Fridlender ZG, Gotsman I. Pleural effusion. N Engl J Med 2002;347:1286-7.
|
|
Light RW, Broaddus VC. Pleural Effusion. In: Murray JF, Nadel JA, Mason RJ, Boushey HA, editors. Leerboek van ademhalingsgeneeskunde. 3 rd ed. Philadelphia: WB Saunders; 2000. p.2013-41.
|
|
Johnson JL. Pleurale effusies bij hart-en vaatziekten: parels voor het correleren van het bewijs met de oorzaak. Postgrad Med 2000; 107: 95-101.
|
|
Porcel JM. Pleurale vochtophoping door congestief hartfalen. Semin Respir Crit Care Med 2010; 31: 689-97.
|
|
Chakko S. pleurale effusie bij congestief hartfalen. Chest 1990; 98: 521-2.
|
|
Raasch BN. Carsky EW, Lane EJ, O ‘ Callaghan JP, Heitzman ER. Pleurale effusie: verklaring van enkele typische verschijningen. AJR Am J Roentgenol 1982; 139: 899-904.
|
|
Maestre a, Gil V, Gallego J, Aznar J, Mora a, Martín-Hidalgo A. diagnostic accuracy of clinical criteria for identifying systolic and diastolic heart failure: Cross-sectional study. J Eval Clin Pract 2009; 15: 55-61.
|
|
Vix VA. Roentgenografische herkenning van pleurale effusie. JAMA 1974; 229: 695-8.
|
|
Onadeko BO. The radiological patterns of pleural effusions in Nigerians. Niger Med J 1979;9:687-91.
|
|
Colins JD, Burwell D, Furmanski S, Lorber P, Steckel RJ. Minimal detectable pleural effusions.
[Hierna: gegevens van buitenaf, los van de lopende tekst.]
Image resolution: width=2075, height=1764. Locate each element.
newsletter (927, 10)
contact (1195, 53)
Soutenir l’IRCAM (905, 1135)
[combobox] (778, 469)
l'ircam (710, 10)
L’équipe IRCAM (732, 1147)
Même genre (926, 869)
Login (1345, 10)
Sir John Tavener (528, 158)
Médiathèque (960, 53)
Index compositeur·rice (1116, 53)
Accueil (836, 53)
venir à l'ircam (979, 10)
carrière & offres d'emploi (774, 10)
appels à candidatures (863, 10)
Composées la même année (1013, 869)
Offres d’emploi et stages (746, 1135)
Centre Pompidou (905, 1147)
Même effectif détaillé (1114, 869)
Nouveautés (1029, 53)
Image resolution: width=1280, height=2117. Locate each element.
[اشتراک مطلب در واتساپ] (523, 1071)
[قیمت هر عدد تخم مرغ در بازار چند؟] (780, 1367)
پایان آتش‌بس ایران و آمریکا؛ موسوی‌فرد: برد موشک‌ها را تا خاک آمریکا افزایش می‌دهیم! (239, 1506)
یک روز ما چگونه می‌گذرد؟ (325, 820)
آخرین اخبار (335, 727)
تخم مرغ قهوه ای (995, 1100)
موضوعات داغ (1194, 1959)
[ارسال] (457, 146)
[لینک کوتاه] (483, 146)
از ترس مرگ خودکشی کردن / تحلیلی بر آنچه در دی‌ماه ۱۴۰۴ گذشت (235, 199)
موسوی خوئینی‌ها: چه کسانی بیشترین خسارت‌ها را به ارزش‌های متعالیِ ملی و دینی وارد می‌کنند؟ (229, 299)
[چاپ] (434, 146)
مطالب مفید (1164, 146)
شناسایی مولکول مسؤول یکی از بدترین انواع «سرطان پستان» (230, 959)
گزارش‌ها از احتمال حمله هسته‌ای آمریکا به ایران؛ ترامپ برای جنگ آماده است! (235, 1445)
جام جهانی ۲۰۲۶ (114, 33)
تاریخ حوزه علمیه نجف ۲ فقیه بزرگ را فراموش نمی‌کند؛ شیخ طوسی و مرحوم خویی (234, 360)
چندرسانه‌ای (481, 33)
A roentgen pathology model. Radiology 1972;105:51-3.
|
|
Woodring JH. Verdeling van pleurale effusie bij congestief hartfalen: wat is atypisch? South Med J 2005; 98: 518-23.
|
|
Weiss JM, Spodick DH. Lateraliteit van pleurale effusies bij chronisch congestief hartfalen. Am J Cardiol 1984; 53: 951.
|
|
Muller NL, Fraser RS, Colman NC, et al. Radiologische diagnose van ziekten van de borst. Philadelphia: WB Saunders Co; 2001. p. 653-4.
|
|
Kinasewitz GT. Transudatieve effusies. EUR Respir J 1997; 10: 714-8.
|
|
Herlihy JP, Loyalka P, Gnananandh J, Gregoric ID, Dahlberg CG, Kar B, et al. PleurX katheter voor de behandeling van refractaire pleurale effusies bij congestief hartfalen. Tex Heart Inst J 2009; 36: 38-43.
|
|
Chetty KG. Transudative pleural effusions. Clin Chest Med 1985;6:49-54.
|
|
Ekpe EE, Umanah IN, Ikpe MC. Neglected soft tissue chest wall tumours in Nigeria; A call for expansion of national health insurance scheme. Int J Trop Surg 2012;6:55-9
|
|
Ekpe EE. Akpan MU. Slecht behandelde bronchopneumonie met progressie tot empyema thoracis bij Nigeriaanse kinderen. TAF Prev Med Bull 2010; 9: 181-6.
|
|
Kataoka H. pericardiale en pleurale effusies bij gedecompenseerd chronisch hartfalen. Am Heart J 2000; 139: 918-23.
|
|
Natanzon A, Kronzon I. Pericardiale en pleurale effusies bij congestief hartfalen-anatomische, pathofysiologische en klinische overwegingen. Am J Med Sci 2009; 338: 211-6.
|
|
Peterman TA, Brothers SK. Pleurale effusies bij congestief hartfalen en bij pericardiale ziekte. N Engl J Med 1983;309:313.
|
|
Brixey AG, lichte RW. Pleurale vochtophoping met rechter hartfalen. Curr Opin Pulm Med 2011; 17: 226-31.
|
|
Kalomenidis I, Rodriguez M, Barnette R, Gupta R, Hawthorne M, Parkes KB, et al. Patiënt met bilaterale pleurale effusie: zijn de bevindingen hetzelfde in elke vloeistof. Chest 2003; 124: 167-76.